◆ **Work to be completed**: In the passage on Betsy DeVos's confirmation, how large a voucher would each disadvantaged student get if Title I's $14 billion were divided among them?

◆ **Document passage**:
A strong, well-funded public education system is our first and perhaps only real hope against the rising, dismal tide of ignorance. We need to educate everyone for the "jobs of the future." We need to educate everyone in the ways of rhetoric and critical thinking so they don't vote against their own interests. We need to educate everyone about sex and consent. Today's vote to confirm Betsy DeVos, a nominee who was rushed through the process and confirmed only after Vice President Mike Pence's historical tie-breaking vote, is a huge setback to those goals.
Ethically, the Republican super-donor and religious school advocate is entering the government tangled up in financial interests. Senator Chuck Schumer spoke on this issue yesterday during the 24-hour emergency debate session:
In my mind, she is the least qualified nominee in a historically unqualified cabinet. On conflicts of interest, she ranks among the worst. In her ethics agreement, which was delivered to the committee after the first hearing, it was revealed she'd keep interests in three family-owned trusts that have holdings in companies that could be affected by matters related to the Department of Education. Independent ethics watchdogs have criticized her ethics agreement for failing to deal with these conflicts of interests.
Practically and philosophically, DeVos wants to privatize public education. She's likely to rubber stamp Trump's plan to blow up the Title I program, which grants federal money to schools that serve a lot of kids from low-income families, and, by way of magics, turn that program's $14 billion into $20 billion worth of vouchers for the country's poorest students.
"But turning Title I into vouchers wouldn’t be enough on its own to start a private school exodus," Libby Nelson explains in Vox. "Dividing $14 billion in federal funding among the 25 million students poor enough to count as 'disadvantaged' yields a voucher of $580. Private school tuition costs, on average, nearly $11,000 per year."

◆ **Dataset section**:
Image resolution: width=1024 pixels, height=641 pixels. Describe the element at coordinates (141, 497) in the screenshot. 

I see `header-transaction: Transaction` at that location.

◆ **Result of this task**: $580